Jokia was an elephant that worked in the logging industry, whilst pregnant.

Close to the end of her two-year pregnancy, Jokia suffered a miscarriage whilst pulling a log up a steep hill in the jungle. Because she was working, Jokia was denied the chance to check on her baby and was forced by her mahout to leave her beloved baby behind. Traumatized and grief-stricken Jokia refused to work, and as punishment for her refusal, Jokia was blinded in one eye.

Lek later found Jokia was still being forced to work, despite her blindness, and when she asked the mahout why, he replied “She’s young.” Lek’s heart broke and so she bought Jokia from the mahout and bought her to the Elephant Nature Park where she could retire. A few years later Jokia met Mae Perm, and ever since the two have been inseparable, with Mae Perm leading Jokia around by her trunk, and stopping as Jokia roams. Mae Perm is both her best friend and her eyes, and the two are completely inseparable.

But despite the park’s success, the support Lek receives from her government and local community is non-existent. Going against hundreds of years of cultural tradition and promoting elephant welfare and conservation has made her extremely unpopular and as well as sabotage attempts on the park, she has also had threats on her life.

Luckily the international attention she receives is much more positive, and Lek has devised a brilliant system which allows the park to continue its great work, without it coming at the expense of an elephant’s happiness or integrity. She’s enabled people to volunteer at the park. To both interact with the elephants and contribute to the hours of hard work that go into caring for them. It does cost to volunteer (£50 for a day visit), and as a result only attracts a certain crowd, after you won’t find many people that want to spend £50 to be around elephants all day, mucking out, cleaning up poop and feeding elephants, when for £14 they can hop on the back of an elephant, grab a selfie and be done within half an hour. But the volunteering system enables people to spend time with the elephants instead of exploiting them. It offers those who don’t believe that humans reign supreme over animals the chance to enjoy quality time. It offers people a choice, and a chance to stop and think. A chance to understand that just because we CAN ride them doesn’t mean we should. And just because elephants can be taught to paint, stand on their heads or made to trek through jungles, doesn’t mean they should. It offers people an alternative.

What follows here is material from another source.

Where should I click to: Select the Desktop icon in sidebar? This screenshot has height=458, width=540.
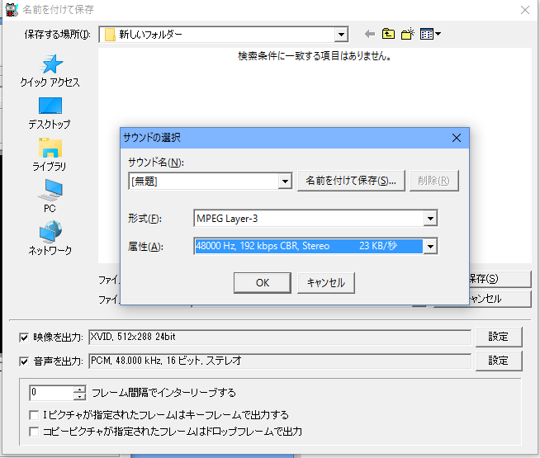(50, 106)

And whilst a few won’t want to participate, the beauty is those that do get to experience the magic of the Elephant Nature Park. They get to experience elephants like nowhere else in the world. They get to see elephants and be proud of where they saw them, and they get to go home knowing that every penny of the money they paid to go there, is put straight back into the park.

The Elephant Nature Park was the most magical place I have ever been to. A place free of chains, and fences. A place that is free of tourist exploitation and guides. A place where elephants are free to be content.

Although I only spent one day volunteering at the Elephant Nature Park, it was one of the most intense, eye-opening and profound experiences of my life. So please, if you’re visiting Thailand, don’t help in the exploitation of animals. Think twice. Support somebody that genuinely cares, and even if you can’t, help support this incredible organisation by spreading the word.

Elephants are facing so many struggles these days that it seems impossible to think that you could help to right these wrongs, (especially when there are so many supporting the opposition), but you can, and Elephant Nature Park shows that it is possible.

It’s possible to give an elephant back to themselves. It’s possible to save elephants from a life of hardship. It’s possible to be close to them without having to exploit them. It’s possible to make smart choices. And it’s possible, just possible, that after spending time at the Elephant Nature Park, you may just fall in love with them that little bit more.